> Prompt: All lines holding the string "Given" should be copied from the data below.

> Task data:
Start of Block
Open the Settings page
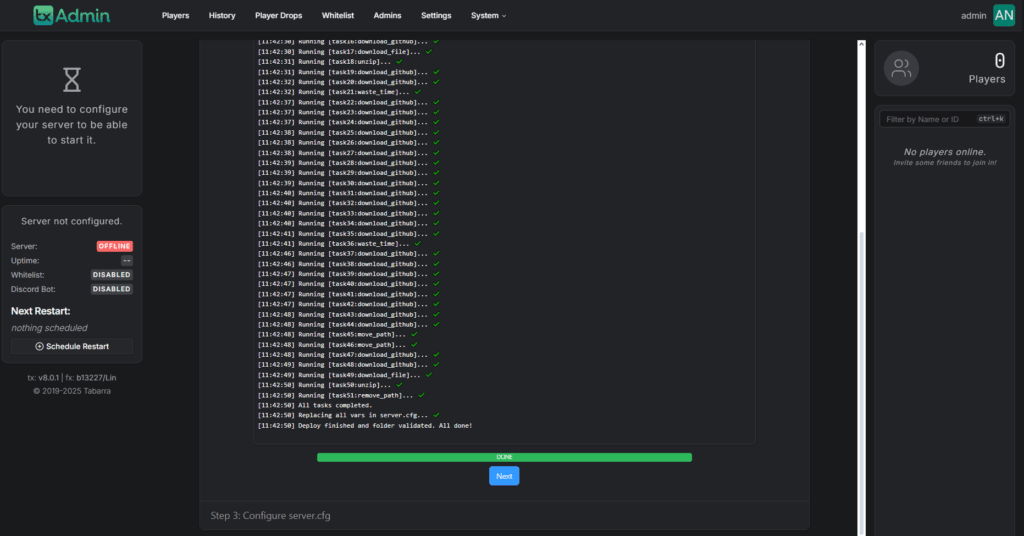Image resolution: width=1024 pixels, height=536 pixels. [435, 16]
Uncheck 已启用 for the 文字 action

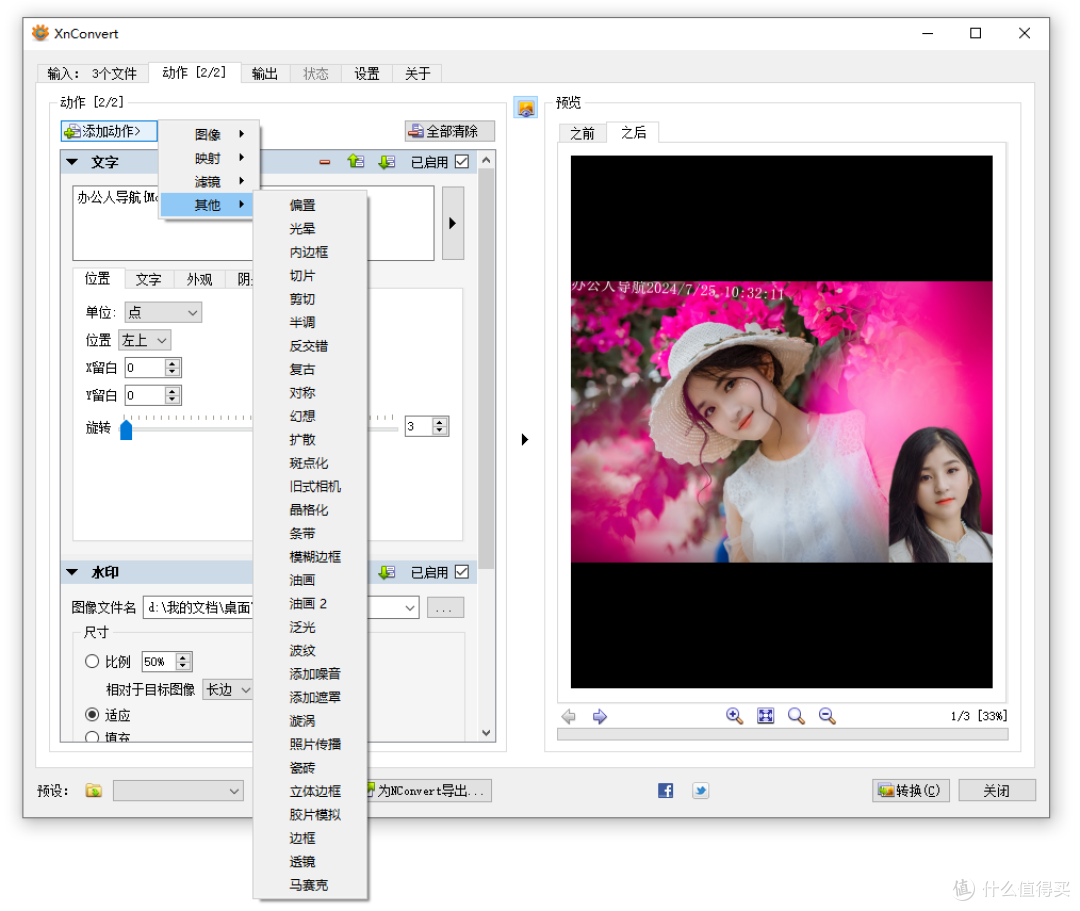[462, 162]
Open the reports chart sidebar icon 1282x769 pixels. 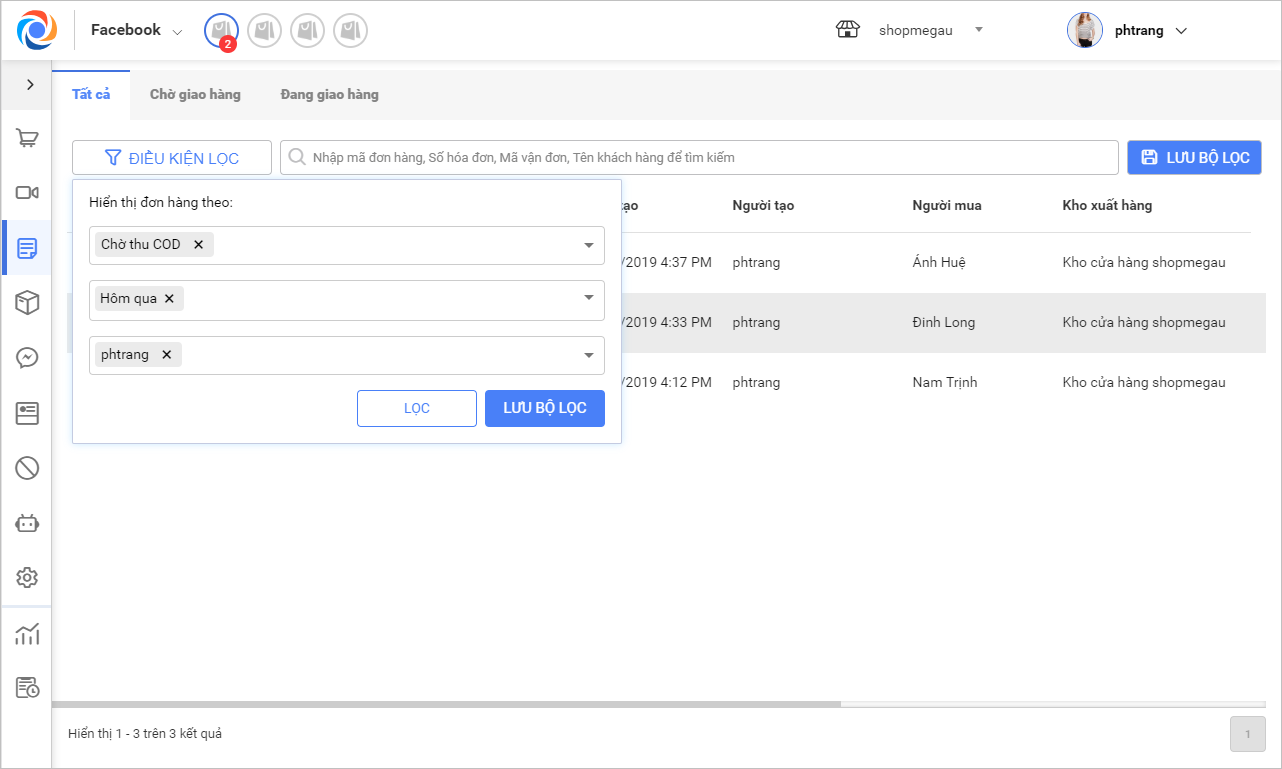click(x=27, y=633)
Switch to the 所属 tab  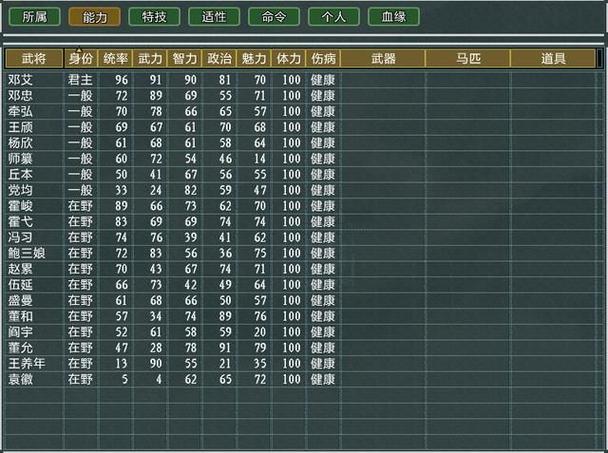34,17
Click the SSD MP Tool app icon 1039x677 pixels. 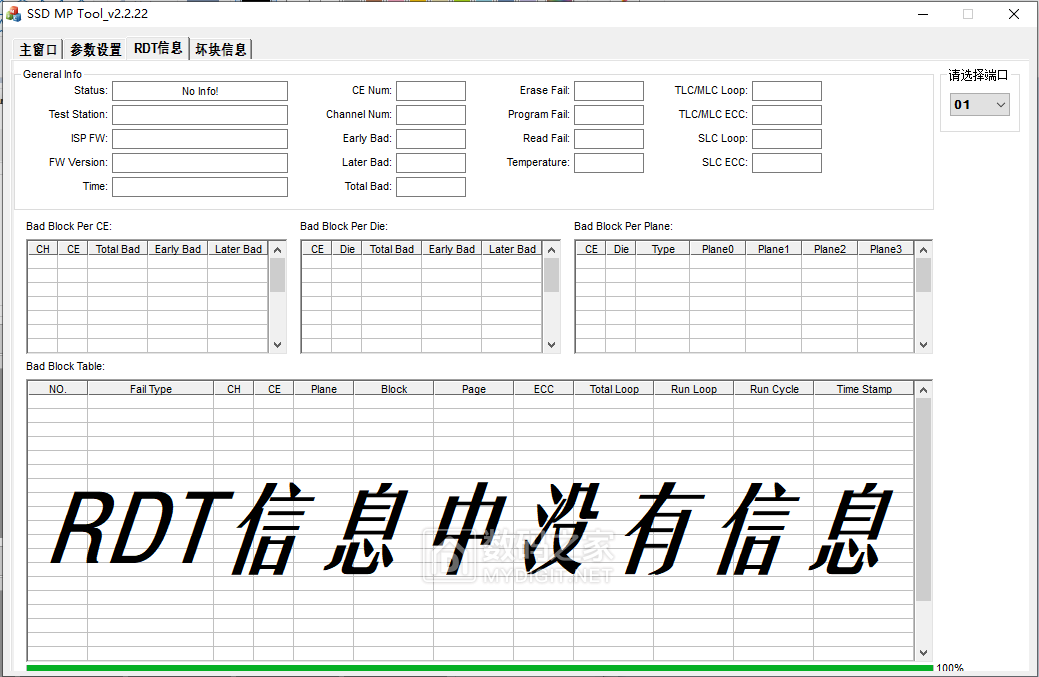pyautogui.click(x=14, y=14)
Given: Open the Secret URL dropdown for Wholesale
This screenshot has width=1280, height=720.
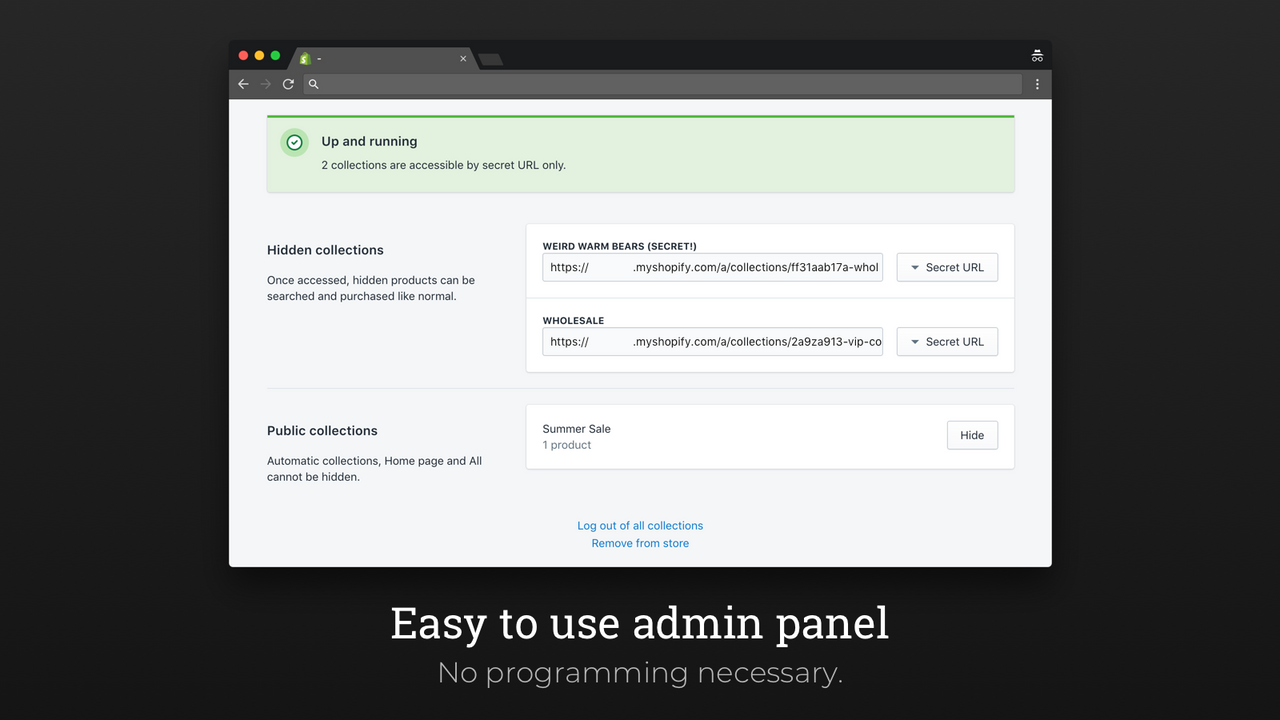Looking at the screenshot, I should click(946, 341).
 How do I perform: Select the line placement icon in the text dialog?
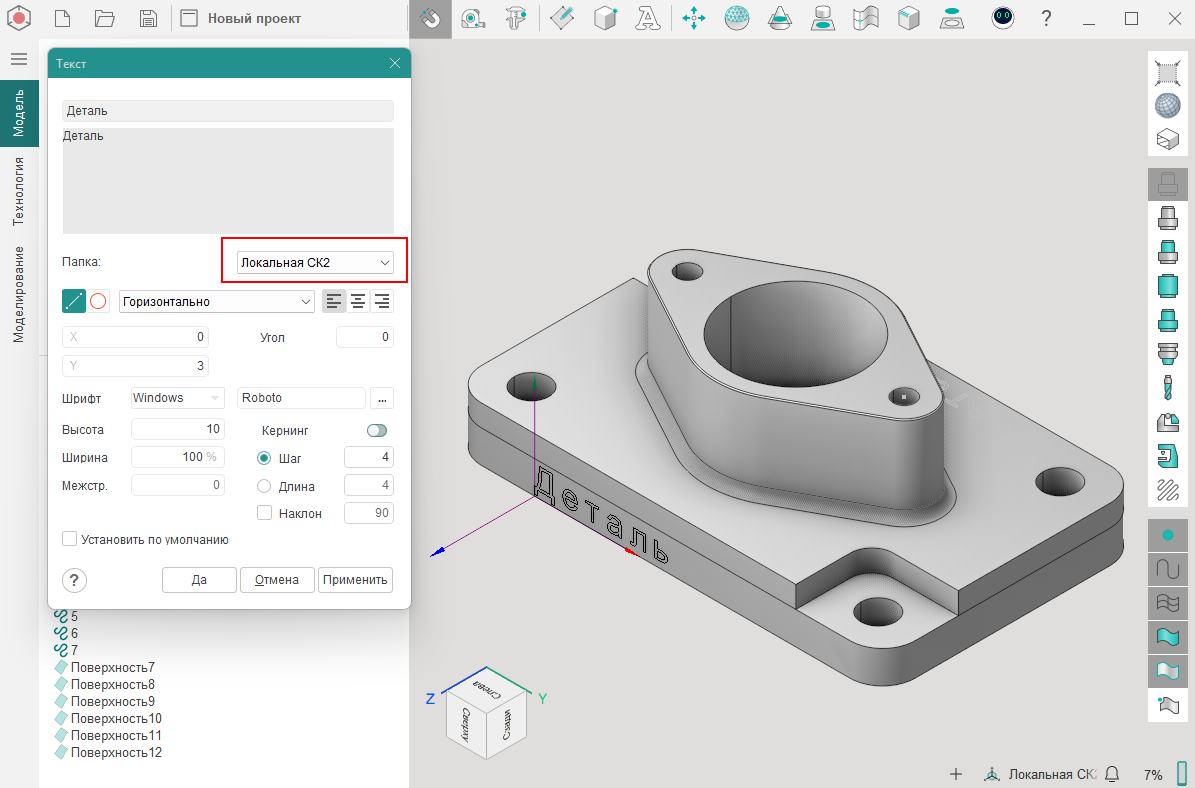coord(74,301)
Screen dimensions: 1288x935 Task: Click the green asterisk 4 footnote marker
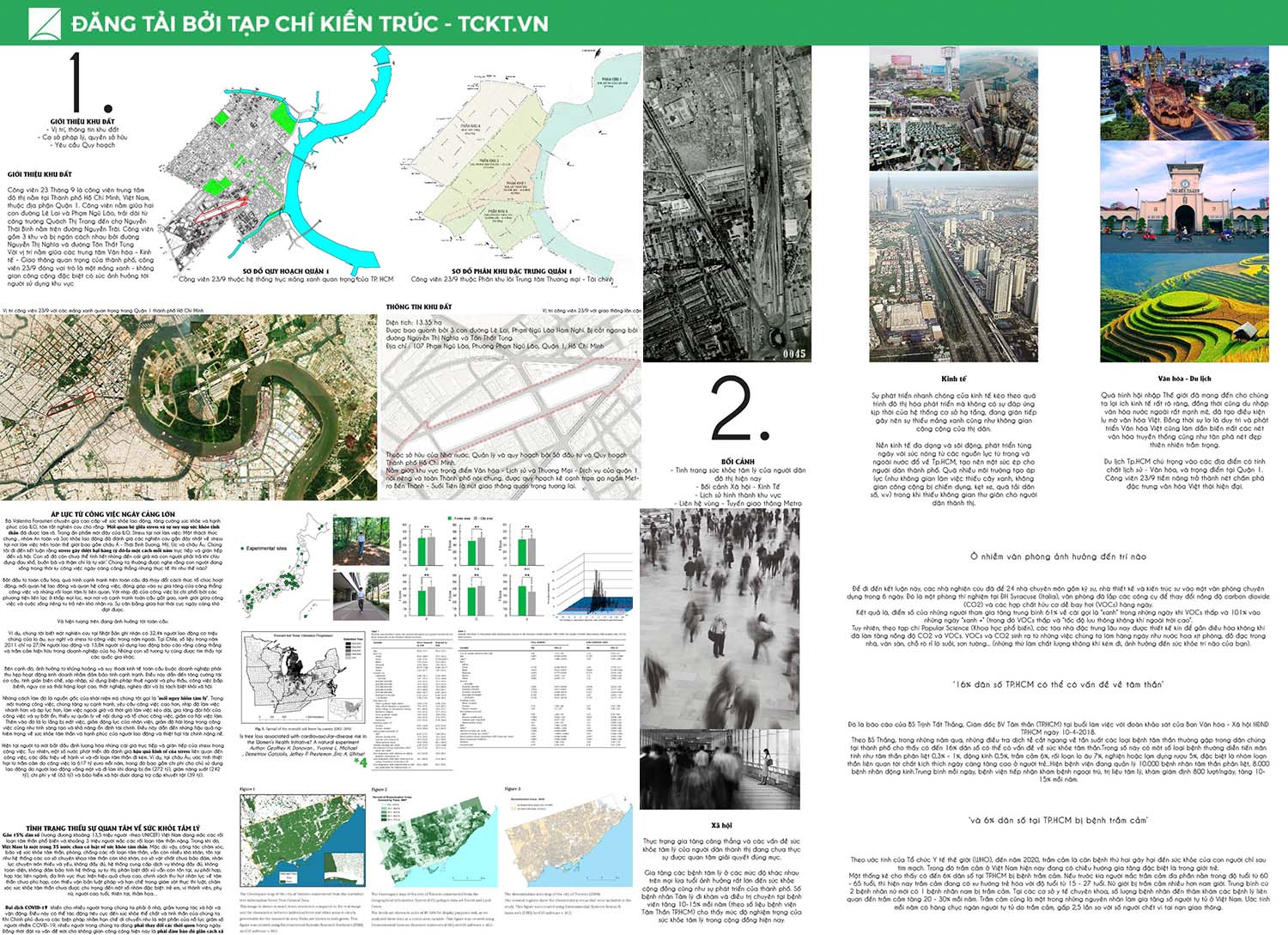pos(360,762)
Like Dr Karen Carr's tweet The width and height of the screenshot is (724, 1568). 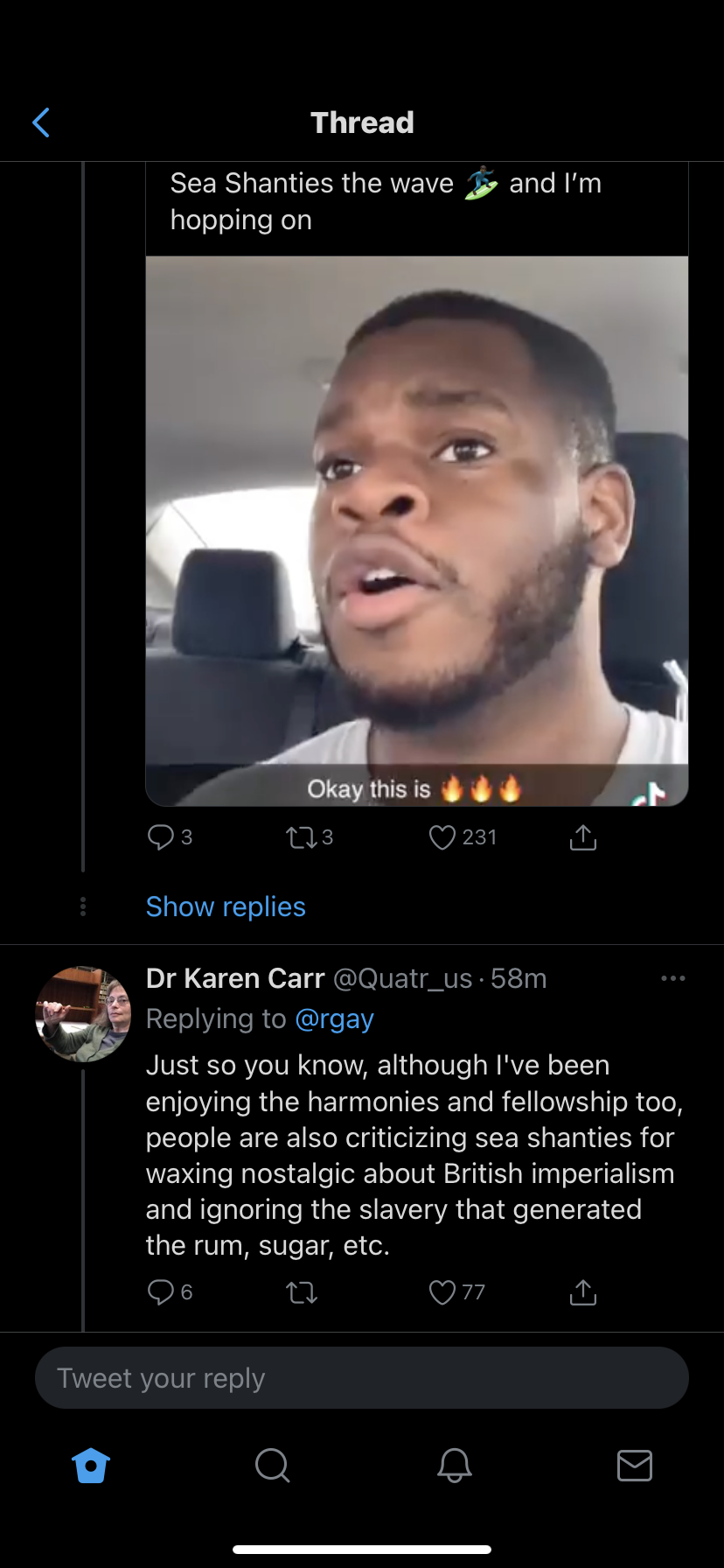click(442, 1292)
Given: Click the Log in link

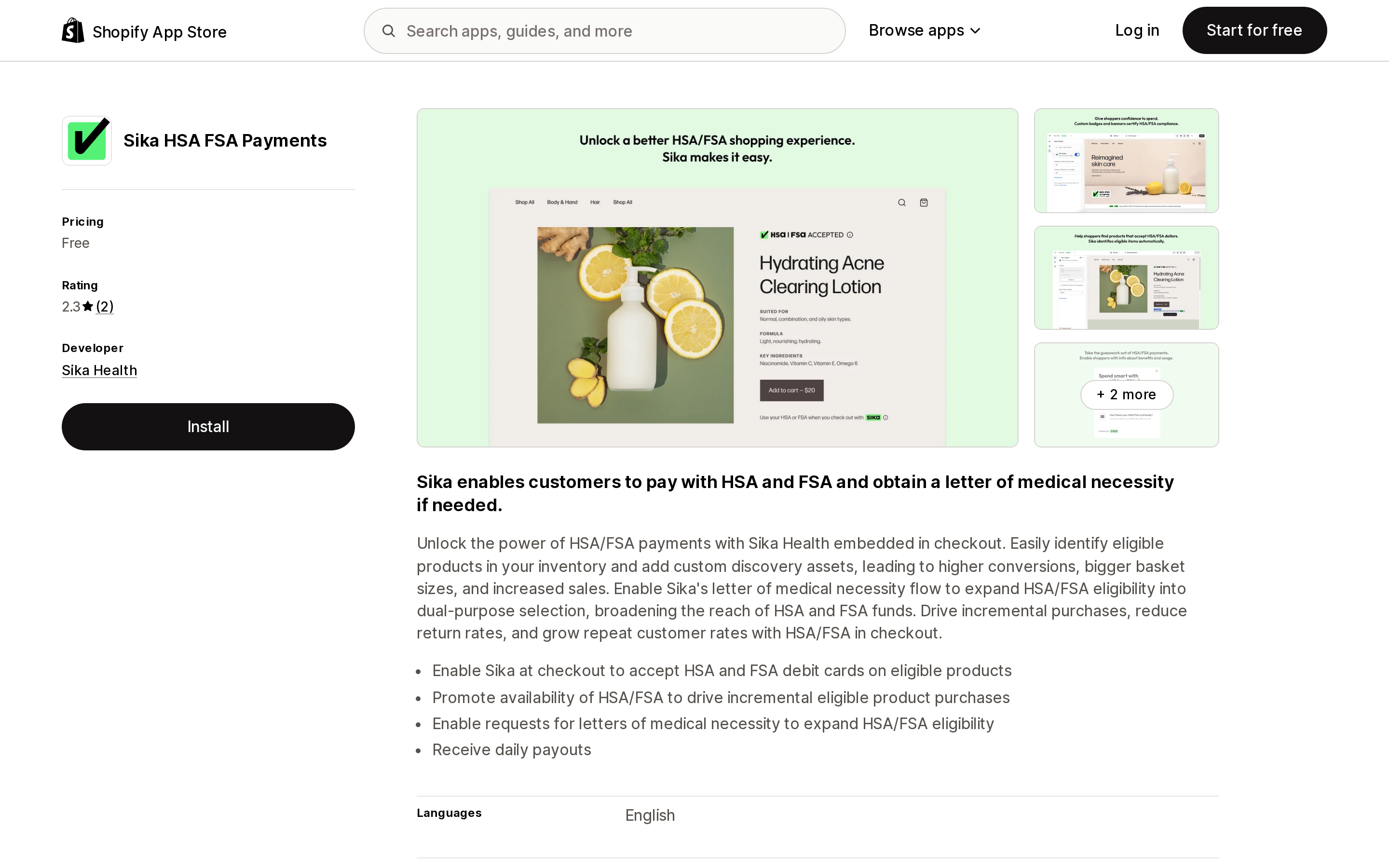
End of Block
> Exercise output:
Given: Open the Secret URL dropdown for Wholesale
Given: Click the Log in link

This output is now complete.